[Cif2-encoding] Splitting of imgCIF and other sub-topics. .. .
SIMON WESTRIP
simonwestrip at btinternet.com
Tue Sep 14 13:19:45 BST 2010
I sense some common ground here with my previous post.
The UTF8/16 pair could possibly be extended to any unicode encoding that is
unambiguously/inherently identifiable?
The 'local' encodings then encompass everything else?
However, I think we've yet to agree that anything but UTF8 is to be allowed at
all. We have a draft spec that stipulates UTF8,
but I infer from this thread that there is scope to relax that restriction. The
views seem to range from at least 'leaving the door open'
in recognition of the variety of encodings available, to advocating that the
encoding should not be part of the specification at all, and it will be down to
developers to accommodate/influence user practice. I'm in favour of a default
encoding or maybe any encoding that is inherently identifiable, and providing a
means to declare other encodings (however untrustworthy the declaration may be,
it would at least be available to conscientious users/developers), all
documented in the spec.
Please forgive me if this summary is off the mark; my conclusion is that there's
a willingness to accommodate multiple encodings
in this (albeit very small) group. Given that we are starting from the position
of having a single encoding (agreed upon after much earlier debate), I cannot
see us performing a complete U-turn to allow any (potentially unrecognizable)
encoding as in CIF1, i.e. without some specification of a canonical encoding or
mechanisms to identify/declare the encoding. On the other hand, I hope to see
a revised spec that isnt UTF8 only.
To get to the point - is there any hope of reaching a compromise?
Cheers
Simon
________________________________
From: "Bollinger, John C" <John.Bollinger at STJUDE.ORG>
To: Group for discussing encoding and content validation schemes for CIF2
<cif2-encoding at iucr.org>
Sent: Monday, 13 September, 2010 19:52:26
Subject: Re: [Cif2-encoding] Splitting of imgCIF and other sub-topics. .. .
On Sunday, September 12, 2010 11:26 PM, James Hester wrote:
[...]
>To my mind, the encoding of plain CIF files remains an open issue. I
>do not view the mechanisms for managing file encoding that are
>provided by current OSs to be sufficiently robust, widespread or
>consistent that we can rely on developers or text editors respecting
>them [...].
I agree that the encoding of plain CIF files remains an open issue.
I confess I find your concerns there somewhat vague, especially to the extent
that they apply within the confines of a single machine. Do your concerns
extend to that level? If so, can you provide an example or two of what you fear
might go wrong in that context?
As Herb recently wrote, "Multiple encodings are a fact of life when working with
text." CIF2 looks like text, it feels like text, and despite some exotic spice,
it tastes like text -- even in UTF-8 only form. We cannot pretend that we're
dealing with anything other than text. We need to accept, therefore, that no
matter what we do, authors and programmers will need to account for multiple
encodings, one way or another. The format specification cannot relieve either
group of that responsibility.

## Requirement
Revise the mailing-list post starting with "On Sunday, September" and going on through "that the encoding of plain CIF files remains an open issue.", putting "unsettled question" wherever "open issue" appears.

## Data lines
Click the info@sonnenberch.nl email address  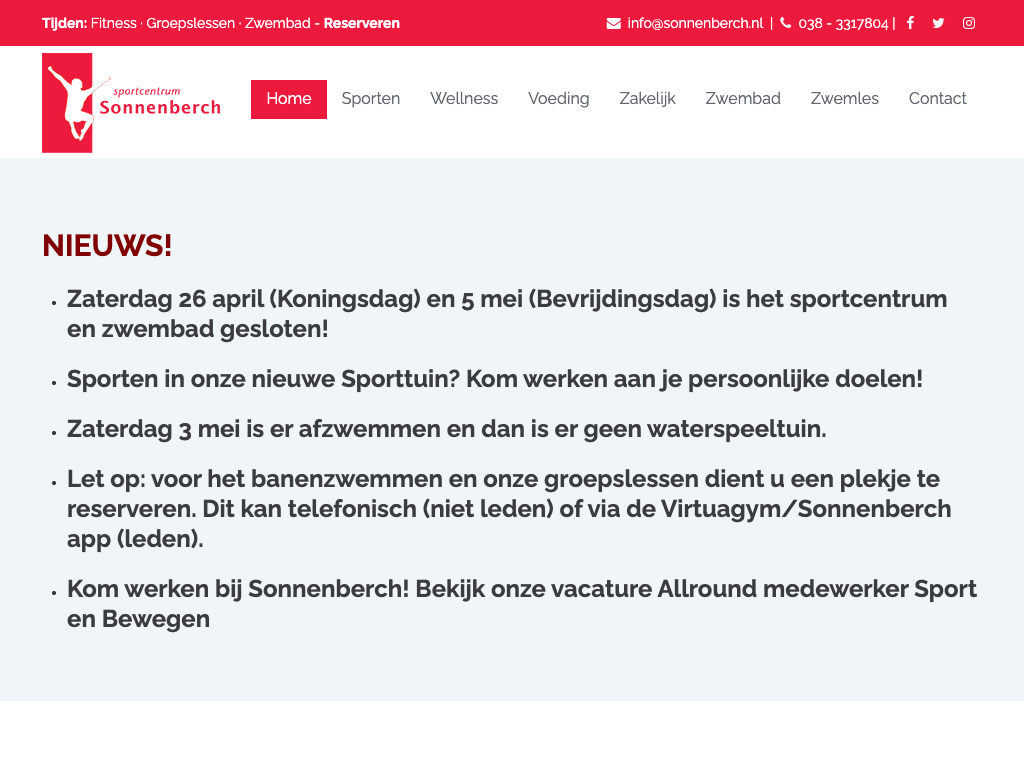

## Solution to the problem
On Sunday, September 12, 2010 11:26 PM, James Hester wrote:
[...]
>To my mind, the encoding of plain CIF files remains an unsettled question. I
>do not view the mechanisms for managing file encoding that are
>provided by current OSs to be sufficiently robust, widespread or
>consistent that we can rely on developers or text editors respecting
>them [...].
I agree that the encoding of plain CIF files remains an unsettled question.